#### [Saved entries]
+--

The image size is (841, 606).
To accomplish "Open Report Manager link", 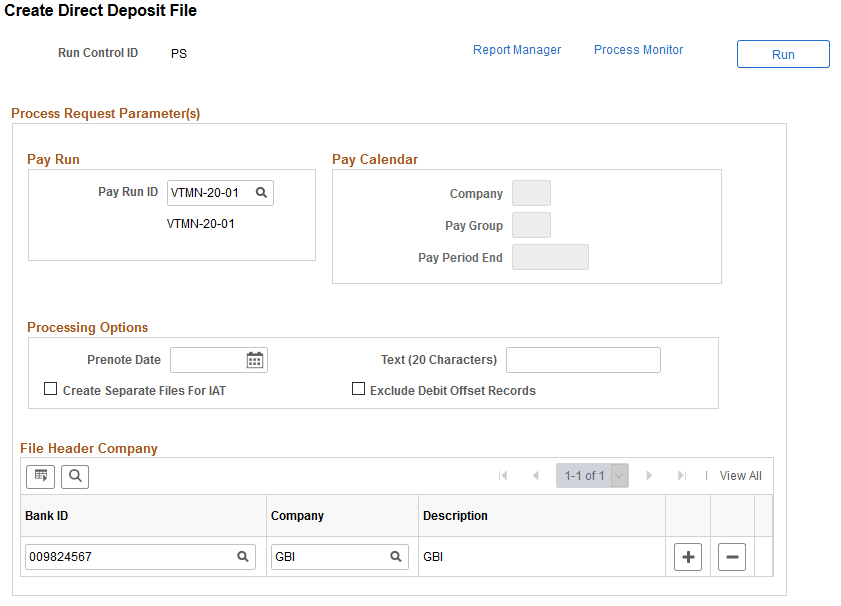I will 517,50.
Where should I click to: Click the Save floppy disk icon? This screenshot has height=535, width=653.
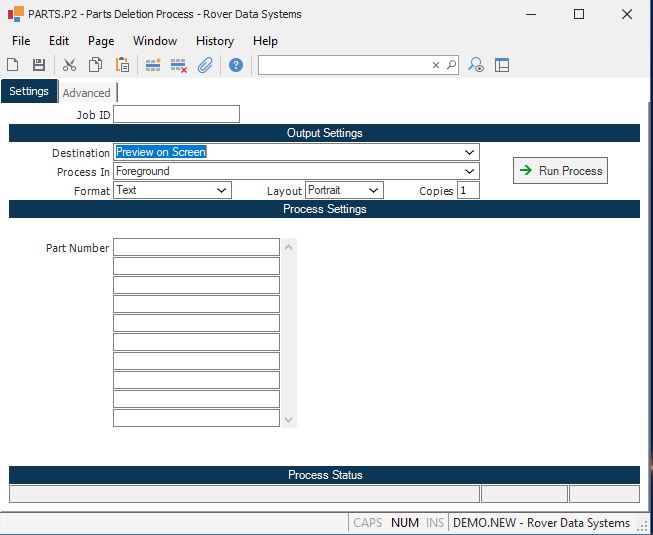click(x=39, y=65)
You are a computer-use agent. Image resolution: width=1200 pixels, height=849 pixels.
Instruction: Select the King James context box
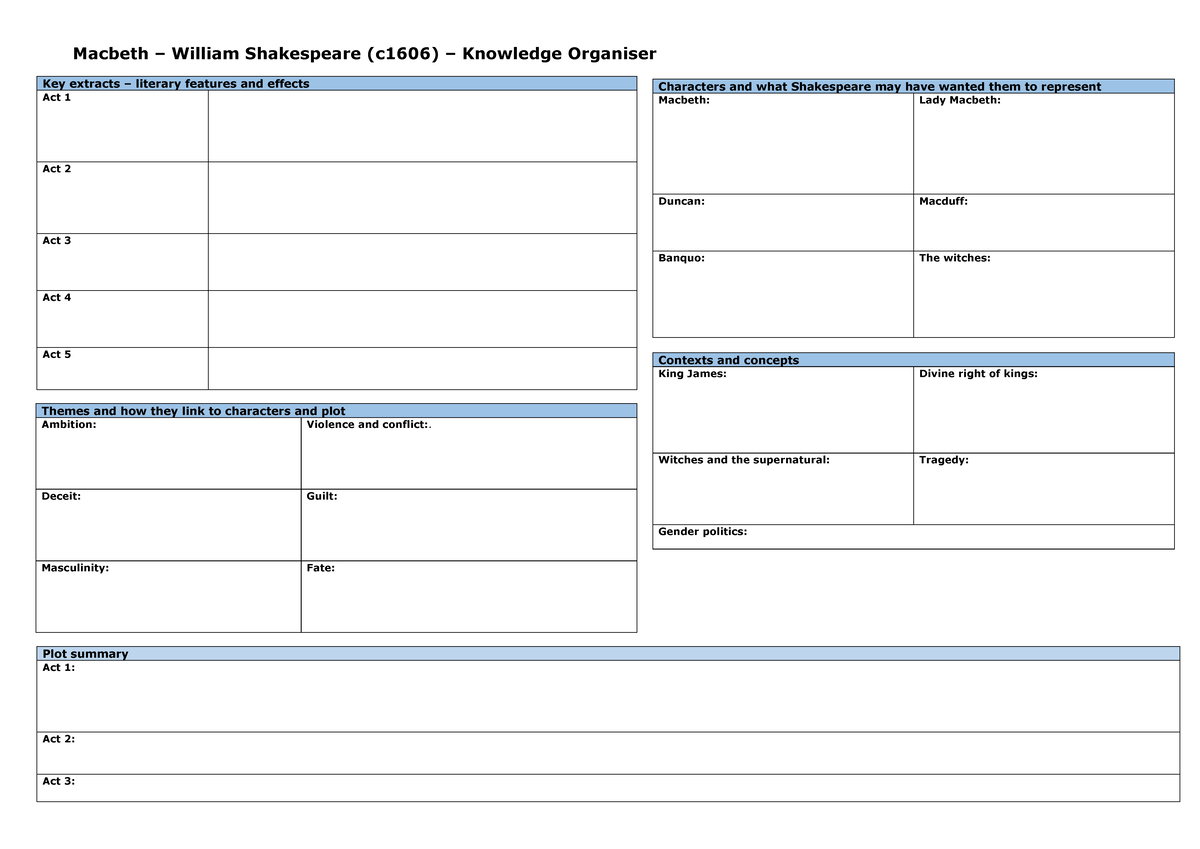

+--

#### [Instructions for the task]
Leaving the pictures out, copy exactly the lines from the line that contains "You are a computer-use" to the last line of the data, both ends included.

#### [Answer space]
You are a computer-use agent. Image resolution: width=1200 pixels, height=849 pixels.
Instruction: Select the King James context box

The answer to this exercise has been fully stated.